Thousands of passengers are being stopped in a secret operation using tactics the police are specifically forbidden from deploying. Immigration officers are stopping anyone they consider to look or sound foreign and asking them to produce their papers to prove their right to British residence.
Their aim is uncover illegal immigrants and failed asylum seekers. The discovery that these tactics are being used prompted a political row today. The Liberal Democrats are set to write to the Home Secretary demanding an explanation for a scheme civilrights groups dubbed "Stalinist".
The existence of the spot-check operation has been kept secret by the
Home Office but an Evening Standard investigation discovered that teams of immigration officers have been carrying out the procedures since May 2003.

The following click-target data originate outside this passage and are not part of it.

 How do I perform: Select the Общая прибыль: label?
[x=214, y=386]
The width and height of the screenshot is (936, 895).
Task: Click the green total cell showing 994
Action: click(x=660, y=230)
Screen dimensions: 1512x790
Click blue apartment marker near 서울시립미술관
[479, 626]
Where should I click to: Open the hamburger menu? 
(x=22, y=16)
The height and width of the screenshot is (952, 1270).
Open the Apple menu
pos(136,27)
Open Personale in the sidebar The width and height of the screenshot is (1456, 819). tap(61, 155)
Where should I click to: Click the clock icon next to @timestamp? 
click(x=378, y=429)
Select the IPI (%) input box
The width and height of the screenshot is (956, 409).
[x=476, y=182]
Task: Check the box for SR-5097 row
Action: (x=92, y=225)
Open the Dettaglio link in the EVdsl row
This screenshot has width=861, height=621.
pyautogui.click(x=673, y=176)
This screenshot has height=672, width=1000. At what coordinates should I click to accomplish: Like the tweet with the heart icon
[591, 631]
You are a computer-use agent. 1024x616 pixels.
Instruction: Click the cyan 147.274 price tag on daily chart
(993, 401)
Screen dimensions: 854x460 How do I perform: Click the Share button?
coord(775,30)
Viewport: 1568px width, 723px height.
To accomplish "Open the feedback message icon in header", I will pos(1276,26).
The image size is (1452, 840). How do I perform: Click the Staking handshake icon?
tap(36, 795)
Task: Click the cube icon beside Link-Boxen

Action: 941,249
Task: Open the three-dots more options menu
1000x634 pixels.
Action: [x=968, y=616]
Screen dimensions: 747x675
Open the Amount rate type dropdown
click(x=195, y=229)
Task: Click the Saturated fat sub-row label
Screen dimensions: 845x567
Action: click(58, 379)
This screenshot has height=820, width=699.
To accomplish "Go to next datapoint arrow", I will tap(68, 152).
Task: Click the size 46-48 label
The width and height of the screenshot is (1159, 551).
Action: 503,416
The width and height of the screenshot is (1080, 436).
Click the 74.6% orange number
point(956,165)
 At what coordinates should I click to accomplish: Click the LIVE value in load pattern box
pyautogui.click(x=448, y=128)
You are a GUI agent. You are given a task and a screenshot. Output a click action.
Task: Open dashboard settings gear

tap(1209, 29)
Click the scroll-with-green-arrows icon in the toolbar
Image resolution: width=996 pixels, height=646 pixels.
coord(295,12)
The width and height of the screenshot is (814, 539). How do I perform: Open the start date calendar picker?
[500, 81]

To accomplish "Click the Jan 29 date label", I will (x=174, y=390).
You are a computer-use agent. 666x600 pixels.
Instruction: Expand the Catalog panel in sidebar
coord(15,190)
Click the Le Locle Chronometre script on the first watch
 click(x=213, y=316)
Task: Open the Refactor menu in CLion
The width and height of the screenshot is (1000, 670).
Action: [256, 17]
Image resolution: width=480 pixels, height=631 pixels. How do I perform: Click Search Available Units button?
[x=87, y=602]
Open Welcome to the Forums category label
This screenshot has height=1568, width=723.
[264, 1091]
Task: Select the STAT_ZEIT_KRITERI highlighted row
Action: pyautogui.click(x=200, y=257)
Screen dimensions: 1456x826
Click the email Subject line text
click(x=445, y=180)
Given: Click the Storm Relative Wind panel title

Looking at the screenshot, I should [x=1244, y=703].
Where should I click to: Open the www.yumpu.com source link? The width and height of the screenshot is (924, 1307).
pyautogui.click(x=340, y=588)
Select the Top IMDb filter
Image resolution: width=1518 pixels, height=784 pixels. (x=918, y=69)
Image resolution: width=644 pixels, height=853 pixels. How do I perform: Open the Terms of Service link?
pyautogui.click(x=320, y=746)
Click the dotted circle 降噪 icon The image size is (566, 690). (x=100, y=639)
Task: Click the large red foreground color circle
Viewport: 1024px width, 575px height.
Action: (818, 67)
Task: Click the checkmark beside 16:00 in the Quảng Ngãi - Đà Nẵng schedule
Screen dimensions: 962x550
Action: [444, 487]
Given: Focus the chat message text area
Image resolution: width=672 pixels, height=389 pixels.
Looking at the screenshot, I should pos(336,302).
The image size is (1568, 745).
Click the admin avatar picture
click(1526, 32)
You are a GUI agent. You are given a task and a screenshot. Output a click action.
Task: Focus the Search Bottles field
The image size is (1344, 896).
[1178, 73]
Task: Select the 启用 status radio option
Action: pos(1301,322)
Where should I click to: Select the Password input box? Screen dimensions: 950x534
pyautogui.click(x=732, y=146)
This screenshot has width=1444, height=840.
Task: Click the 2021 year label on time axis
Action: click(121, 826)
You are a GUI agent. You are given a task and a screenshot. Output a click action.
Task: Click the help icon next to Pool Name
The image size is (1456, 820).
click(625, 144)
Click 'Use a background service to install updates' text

It is part of a wider programme in which 1,000 suspected illegal immigrants have been detained.
During one operation witnessed by the Evening Standard, a series of people getting off Tube trains were stopped by immigration officers dressed in body armour and carrying handcuffs.
The officer in charge said people were picked out for questioning if they sounded foreign.
One immigration officer said: "If you hear someone speaking a language that's not European we approach them and ask 'do you mind if I ask you what nationality you are?'
"If they get upset or start acting suspiciously we ask the police to assist and demand identification."
Onlookers said they were shocked when they saw the operation at Harrow-on-the-Hill station shortly before the evening rush hour.
Ellen Cook, 23, an admin assistant, said: "They are assuming if people look different they should be harassed. It's despicable."
Today the Home Office faced a barrage of criticism over the tactics. Police are specifically forbidden by Home Office guidelines from stopping people because of their accent or appearance.
A junior Home Office minister promised an investigation when official figures showed a massive jump in the number of Muslims stopped by police under anti-terrorist laws.
Mr Blunkett now faces demands for an explanation of his secret initiative.
Mark Oaten, home affairs spokesman for the Liberal Democrats, told the Evening Standard he was writing to Mr Blunkett to demand answers. "This is a step too far," he said. "The Home Secretary should urgently review powers that allow immigration officers to indiscriminately stop people in this way."
Barry Hugill, of the civil rights group Liberty, said: "Stopping people and checking their papers is what we used to associate with the old communist states.
"It's real stab-in-the-dark stuff. It is not intelligence-led, it's 'lets see what we can get today'."
Keith Best, chief executive of the Immigration Advisory Service, said: "It is a time-consuming and costly way of ending up with just a few people arrested by circumstance.
"It's a rather random blunderbuss approach that offends many ordinary decent citizens, some of whom will be third or fourth generation British."
The Home Office said it had no figures for how many illegal immigrants had been caught in the sweeps of Tube stations.
British Transport police officers are taken away from regular patrol duties to back up the immigration officers.
Today the Home Office defended the policy.
A spokesman said: "The Government has made it clear it will take a robust stance against those who abuse UK laws.
"We will prosecute and will seek to remove those who have no legal basis of stay in the UK."